- [Entries shown]:

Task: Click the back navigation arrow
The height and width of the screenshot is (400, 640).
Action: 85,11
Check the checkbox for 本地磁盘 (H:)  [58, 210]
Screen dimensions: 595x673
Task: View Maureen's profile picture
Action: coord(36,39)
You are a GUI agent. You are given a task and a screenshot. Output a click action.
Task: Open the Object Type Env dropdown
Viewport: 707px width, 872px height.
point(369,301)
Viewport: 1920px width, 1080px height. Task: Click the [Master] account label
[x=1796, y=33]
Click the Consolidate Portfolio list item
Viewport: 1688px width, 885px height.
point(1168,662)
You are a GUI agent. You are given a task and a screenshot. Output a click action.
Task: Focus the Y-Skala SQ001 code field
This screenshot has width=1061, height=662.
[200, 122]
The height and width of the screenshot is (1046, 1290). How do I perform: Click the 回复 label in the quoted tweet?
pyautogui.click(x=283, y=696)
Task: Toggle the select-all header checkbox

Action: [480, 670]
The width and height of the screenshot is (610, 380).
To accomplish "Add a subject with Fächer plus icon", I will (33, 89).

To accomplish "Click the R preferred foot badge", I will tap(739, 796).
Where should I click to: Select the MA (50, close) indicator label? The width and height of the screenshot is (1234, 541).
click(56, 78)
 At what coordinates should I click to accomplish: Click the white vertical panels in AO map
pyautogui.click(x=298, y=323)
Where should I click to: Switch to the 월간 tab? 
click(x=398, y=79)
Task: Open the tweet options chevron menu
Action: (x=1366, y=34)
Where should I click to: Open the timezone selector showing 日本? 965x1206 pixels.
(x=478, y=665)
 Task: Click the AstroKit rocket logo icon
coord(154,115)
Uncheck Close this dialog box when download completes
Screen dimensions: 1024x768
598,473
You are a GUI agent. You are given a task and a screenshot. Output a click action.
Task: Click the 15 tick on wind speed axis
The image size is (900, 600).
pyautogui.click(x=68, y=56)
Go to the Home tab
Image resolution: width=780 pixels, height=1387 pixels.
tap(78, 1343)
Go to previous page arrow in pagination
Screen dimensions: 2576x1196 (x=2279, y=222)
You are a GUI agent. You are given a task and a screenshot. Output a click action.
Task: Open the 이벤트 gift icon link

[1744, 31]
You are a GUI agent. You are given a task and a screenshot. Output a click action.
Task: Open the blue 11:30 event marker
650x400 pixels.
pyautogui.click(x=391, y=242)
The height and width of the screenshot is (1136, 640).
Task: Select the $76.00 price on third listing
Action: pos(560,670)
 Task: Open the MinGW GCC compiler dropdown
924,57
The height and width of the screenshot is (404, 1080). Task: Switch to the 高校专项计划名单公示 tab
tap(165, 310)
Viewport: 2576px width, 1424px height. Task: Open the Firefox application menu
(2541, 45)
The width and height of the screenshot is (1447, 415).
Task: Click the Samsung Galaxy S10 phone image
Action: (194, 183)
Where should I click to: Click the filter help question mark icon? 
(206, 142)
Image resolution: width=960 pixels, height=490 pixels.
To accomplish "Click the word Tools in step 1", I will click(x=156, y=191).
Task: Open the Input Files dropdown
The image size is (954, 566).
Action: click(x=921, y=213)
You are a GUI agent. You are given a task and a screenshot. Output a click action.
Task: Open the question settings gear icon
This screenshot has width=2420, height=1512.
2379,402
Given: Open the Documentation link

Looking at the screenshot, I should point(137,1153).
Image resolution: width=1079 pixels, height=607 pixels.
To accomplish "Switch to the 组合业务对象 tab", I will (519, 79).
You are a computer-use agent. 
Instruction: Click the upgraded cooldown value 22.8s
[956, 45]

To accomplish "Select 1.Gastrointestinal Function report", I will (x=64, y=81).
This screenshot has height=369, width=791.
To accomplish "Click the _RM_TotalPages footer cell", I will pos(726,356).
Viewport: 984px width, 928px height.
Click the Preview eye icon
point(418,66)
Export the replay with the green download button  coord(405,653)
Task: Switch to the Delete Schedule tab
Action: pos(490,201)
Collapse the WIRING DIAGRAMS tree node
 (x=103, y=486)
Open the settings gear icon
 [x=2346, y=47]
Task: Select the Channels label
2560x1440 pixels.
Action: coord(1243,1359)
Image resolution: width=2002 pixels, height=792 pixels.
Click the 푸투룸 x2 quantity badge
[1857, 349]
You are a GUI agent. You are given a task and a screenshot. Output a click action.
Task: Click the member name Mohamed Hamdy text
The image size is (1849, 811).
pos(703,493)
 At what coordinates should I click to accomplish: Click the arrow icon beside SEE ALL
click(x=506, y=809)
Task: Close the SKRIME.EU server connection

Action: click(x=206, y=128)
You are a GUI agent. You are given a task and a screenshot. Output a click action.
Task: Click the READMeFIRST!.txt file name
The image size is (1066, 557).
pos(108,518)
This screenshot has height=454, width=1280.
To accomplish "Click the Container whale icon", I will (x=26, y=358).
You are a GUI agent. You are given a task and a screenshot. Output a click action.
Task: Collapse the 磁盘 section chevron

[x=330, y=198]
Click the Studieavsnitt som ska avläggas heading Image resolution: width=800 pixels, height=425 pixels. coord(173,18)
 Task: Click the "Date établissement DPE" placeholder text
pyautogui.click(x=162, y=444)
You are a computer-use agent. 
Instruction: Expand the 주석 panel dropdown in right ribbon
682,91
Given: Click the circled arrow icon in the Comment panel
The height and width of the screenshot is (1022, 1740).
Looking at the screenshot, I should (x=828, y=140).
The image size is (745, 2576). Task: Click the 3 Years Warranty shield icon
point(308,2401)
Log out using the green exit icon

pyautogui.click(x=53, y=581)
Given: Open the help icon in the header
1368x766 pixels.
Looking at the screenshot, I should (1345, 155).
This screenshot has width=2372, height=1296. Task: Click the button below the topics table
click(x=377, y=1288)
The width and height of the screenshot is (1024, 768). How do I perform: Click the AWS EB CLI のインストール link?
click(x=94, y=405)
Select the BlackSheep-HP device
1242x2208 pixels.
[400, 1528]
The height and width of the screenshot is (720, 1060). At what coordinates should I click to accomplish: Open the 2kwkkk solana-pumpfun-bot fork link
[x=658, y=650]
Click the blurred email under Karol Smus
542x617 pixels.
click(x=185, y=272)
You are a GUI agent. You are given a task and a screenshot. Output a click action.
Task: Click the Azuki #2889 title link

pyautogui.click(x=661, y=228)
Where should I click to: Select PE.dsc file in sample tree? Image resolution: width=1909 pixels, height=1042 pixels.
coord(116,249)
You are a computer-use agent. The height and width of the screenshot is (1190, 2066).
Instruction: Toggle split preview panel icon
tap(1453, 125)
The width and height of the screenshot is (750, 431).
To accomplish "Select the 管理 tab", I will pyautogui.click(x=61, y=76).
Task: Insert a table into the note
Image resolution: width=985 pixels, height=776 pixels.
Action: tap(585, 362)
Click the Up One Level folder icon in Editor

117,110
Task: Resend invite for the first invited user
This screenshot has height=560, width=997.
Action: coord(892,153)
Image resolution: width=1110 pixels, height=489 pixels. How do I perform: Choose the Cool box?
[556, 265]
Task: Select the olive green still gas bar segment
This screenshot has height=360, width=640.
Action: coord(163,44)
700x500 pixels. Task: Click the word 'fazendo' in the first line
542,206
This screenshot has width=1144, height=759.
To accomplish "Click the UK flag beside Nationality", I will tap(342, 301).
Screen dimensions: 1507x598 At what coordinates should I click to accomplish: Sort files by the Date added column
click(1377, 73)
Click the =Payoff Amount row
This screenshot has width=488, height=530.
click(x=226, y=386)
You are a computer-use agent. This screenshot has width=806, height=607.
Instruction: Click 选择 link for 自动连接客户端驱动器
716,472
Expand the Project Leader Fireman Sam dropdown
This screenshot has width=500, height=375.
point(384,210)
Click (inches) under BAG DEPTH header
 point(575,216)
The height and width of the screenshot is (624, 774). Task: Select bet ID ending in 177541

- [Aim of the task]:
Count the lines in the data above that contain the string "button", matching case exactly, and give only the number.

- [Answer for this exercise]:
2